What the exercise asks: Everything from the line containing "Switch to the Color tab" through the final line below must be output exactly, both ends included, with nothing else and no pictures.

Records provided:
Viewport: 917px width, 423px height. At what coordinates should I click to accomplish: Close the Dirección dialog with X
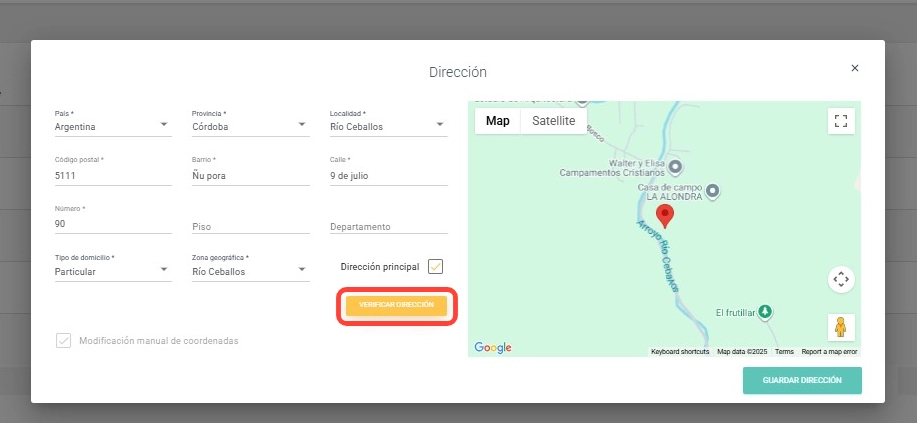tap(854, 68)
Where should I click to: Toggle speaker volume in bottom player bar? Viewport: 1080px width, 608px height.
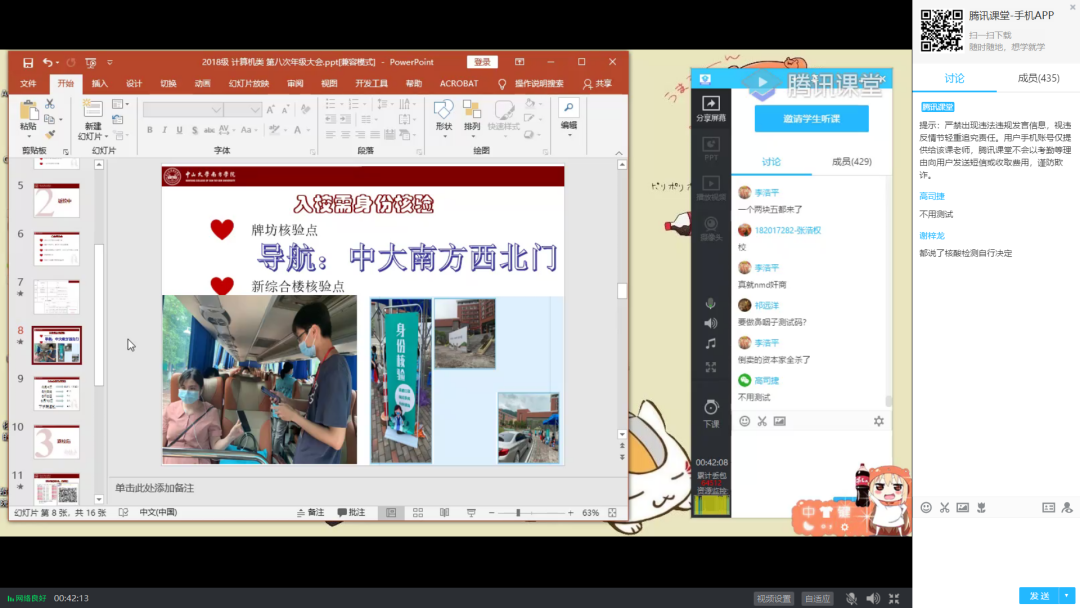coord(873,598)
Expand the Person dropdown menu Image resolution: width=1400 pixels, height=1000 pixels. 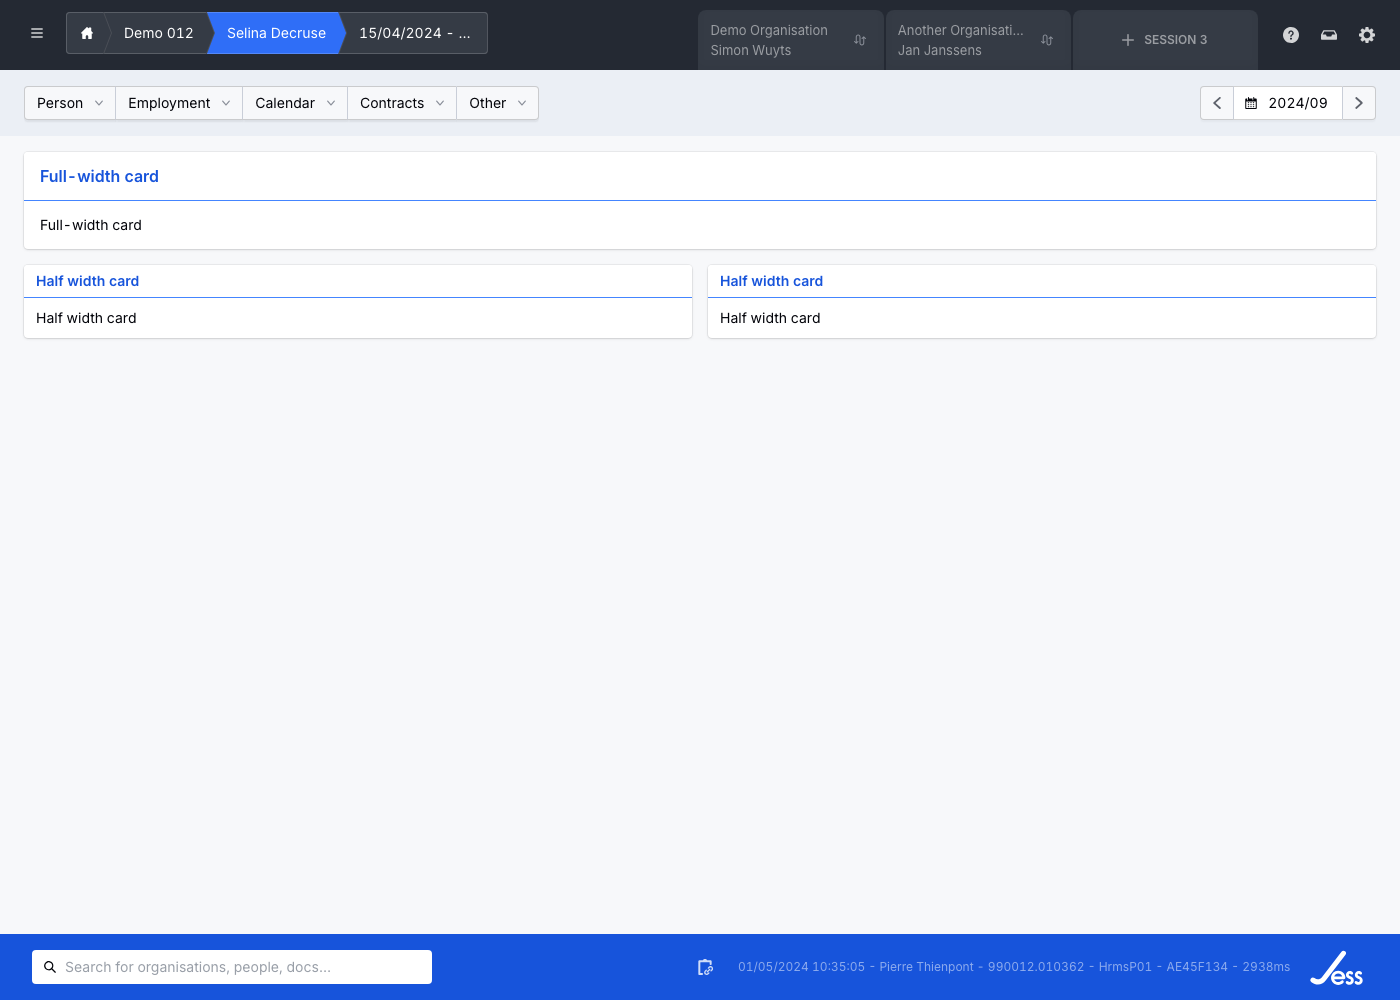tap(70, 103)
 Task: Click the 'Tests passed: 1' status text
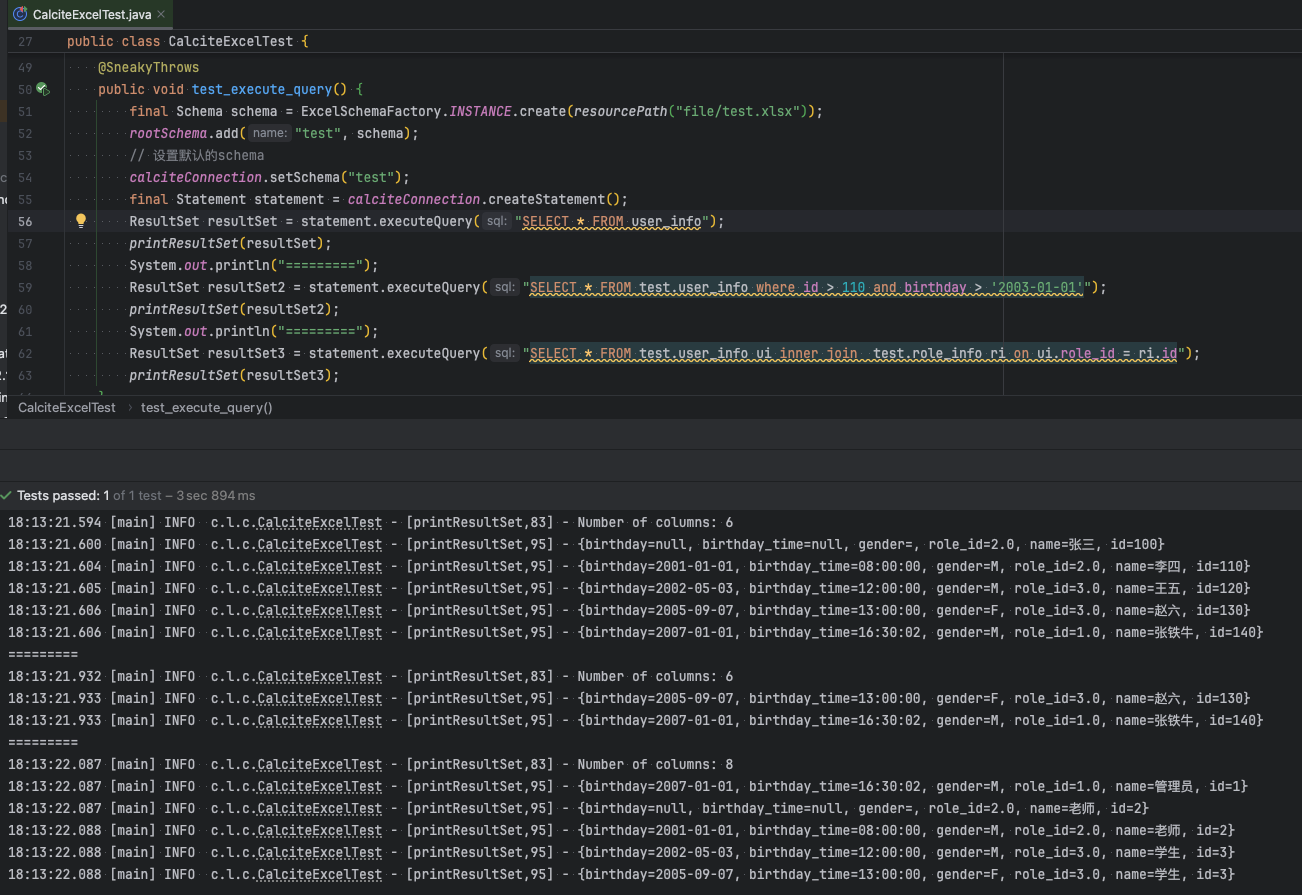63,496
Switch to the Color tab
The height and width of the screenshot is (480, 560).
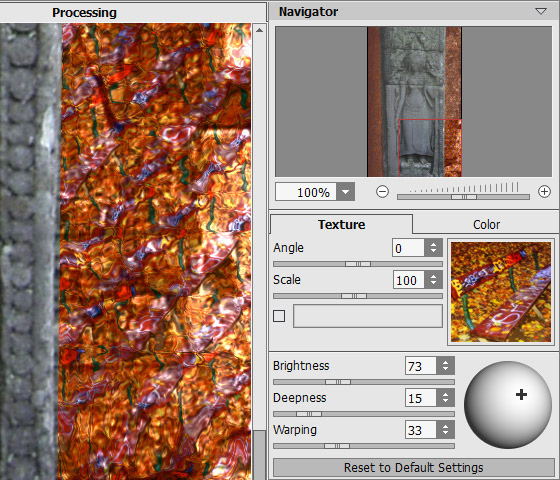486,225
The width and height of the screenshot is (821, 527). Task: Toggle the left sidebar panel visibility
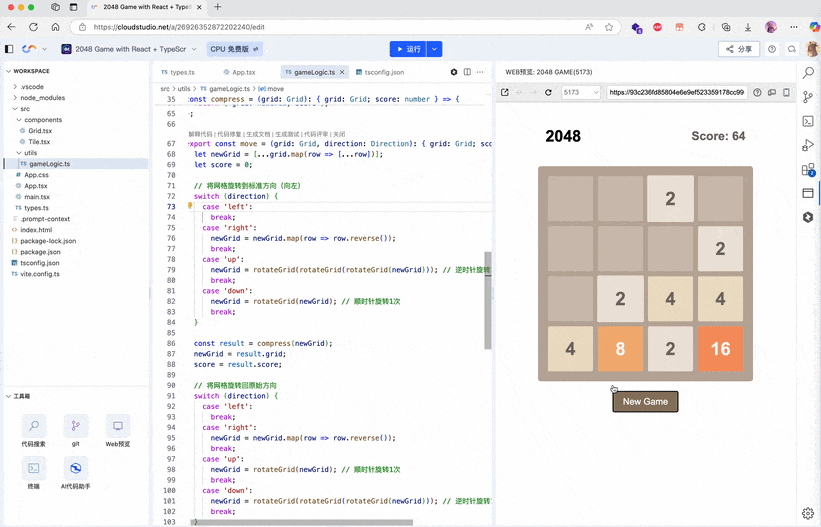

Reply:
Switch to the Color tab
The height and width of the screenshot is (480, 560).
486,225
The width and height of the screenshot is (821, 527). Task: Toggle the left sidebar panel visibility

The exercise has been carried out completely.